End-to-End Analytics Pipeline
Github: Repository
Overview
An end-to-end analytics pipeline for an e-commerce dataset — from raw ingestion through structured transformation to KPI dashboards. Built around the ELT pattern with dbt as the transformation layer.
Pipeline Architecture
- Ingestion (Python) — Raw order and product data loaded into a PostgreSQL staging schema.
- Transformation (dbt) — Data modeled into a star schema with 10+ tables. Data quality tests enforced at every layer.

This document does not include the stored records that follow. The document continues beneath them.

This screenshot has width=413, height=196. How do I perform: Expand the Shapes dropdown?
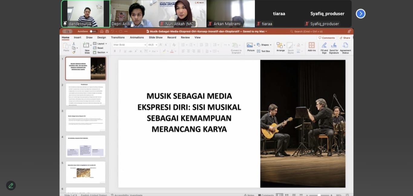[x=264, y=45]
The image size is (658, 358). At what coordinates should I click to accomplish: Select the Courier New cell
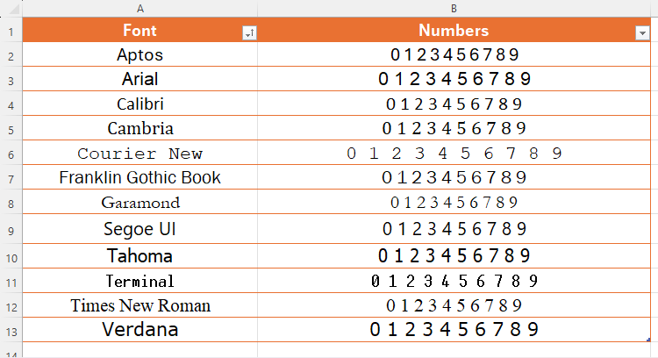[x=140, y=154]
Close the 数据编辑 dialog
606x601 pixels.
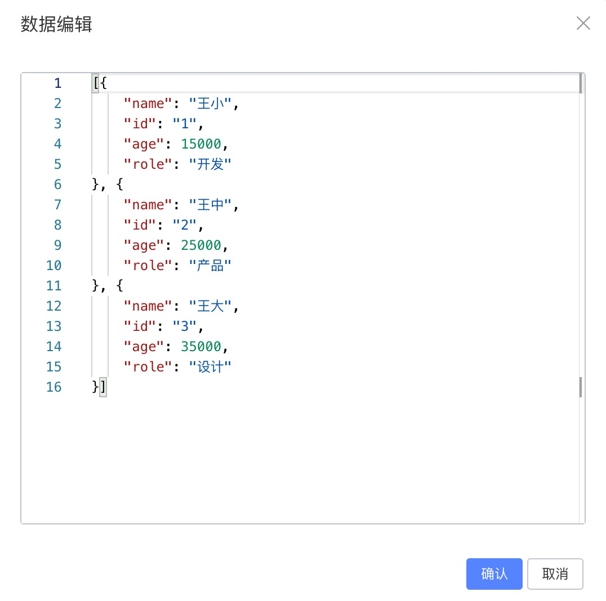click(583, 23)
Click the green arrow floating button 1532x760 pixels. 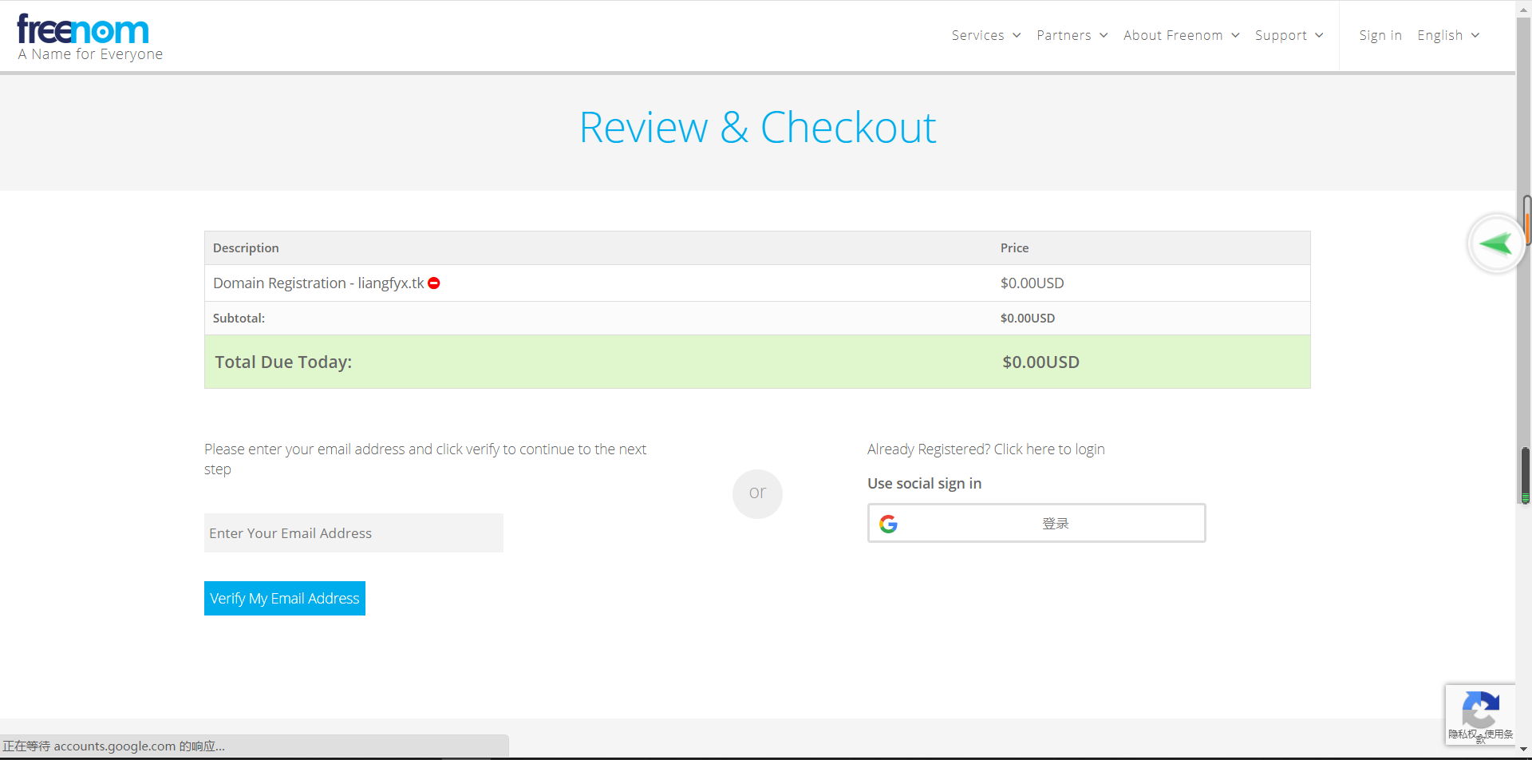1495,243
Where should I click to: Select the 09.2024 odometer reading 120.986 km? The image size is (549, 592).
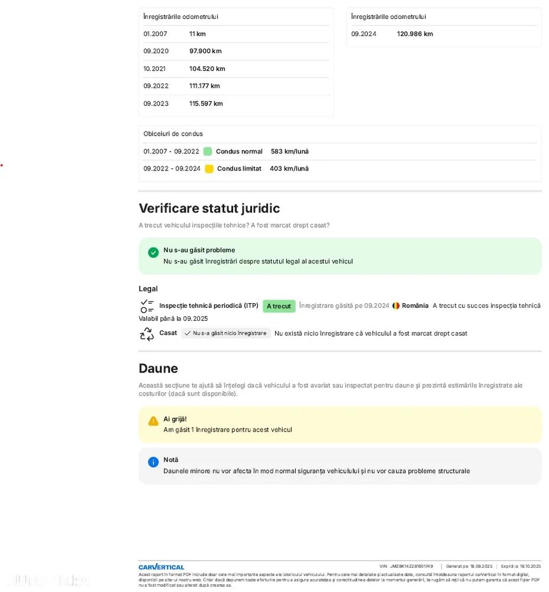(x=415, y=34)
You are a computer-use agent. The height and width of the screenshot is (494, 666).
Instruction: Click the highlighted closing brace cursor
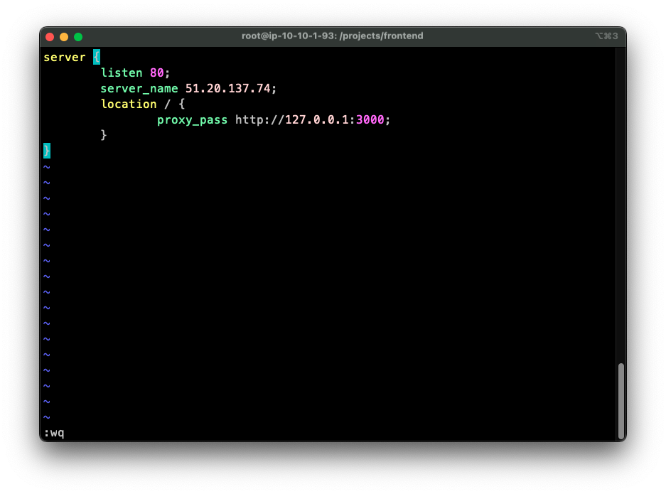click(x=46, y=151)
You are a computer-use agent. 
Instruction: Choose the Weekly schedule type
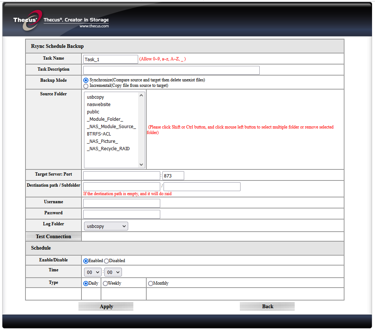click(105, 284)

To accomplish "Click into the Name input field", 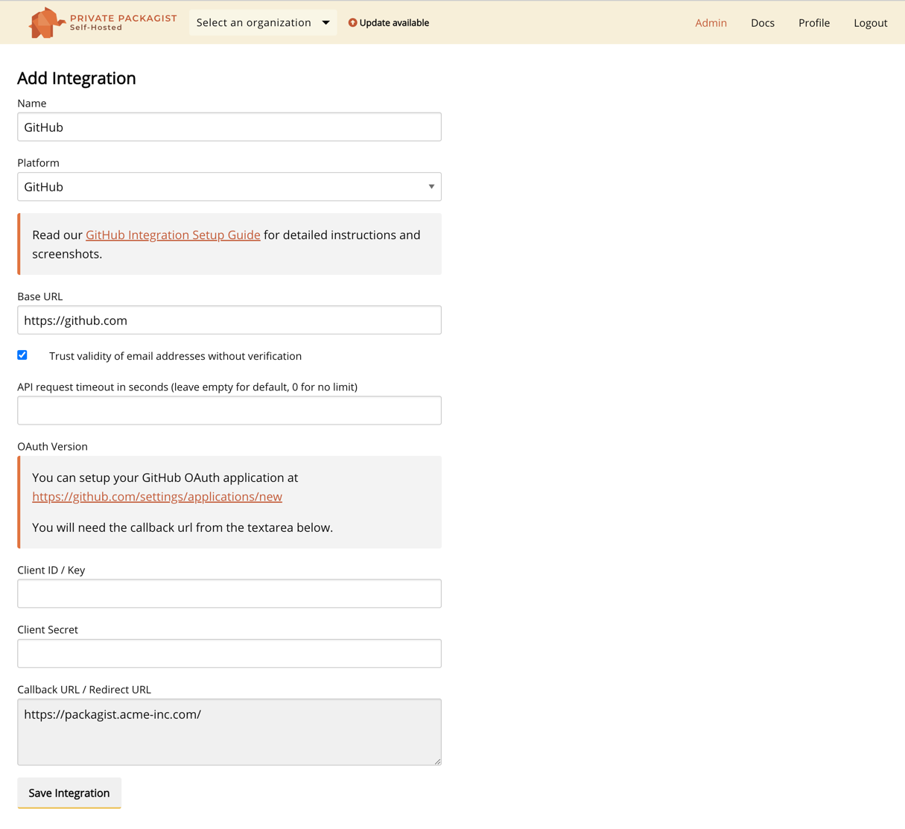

- Visualization (Metabase) — Interactive dashboard exposing key business KPIs.
Data Model
A star schema with:
fct_ordersandfct_order_lines— core transactional factsdim_customers,dim_products,dim_dates— supporting dimensions
Data Quality
dbt tests applied across all models:
- Uniqueness — primary keys are unique
- Not null — required fields are always populated
- Referential integrity — foreign keys validated against dimension tables
Dashboard KPIs
- Total revenue and Average Order Value (AOV)
- Revenue by product category and time period
- Order volume trends and customer frequency
Key Technologies
- dbt — transformation, testing, and lineage documentation
- PostgreSQL — analytical warehouse
- Metabase — self-serve BI and dashboarding
- Docker Compose — fully reproducible local environment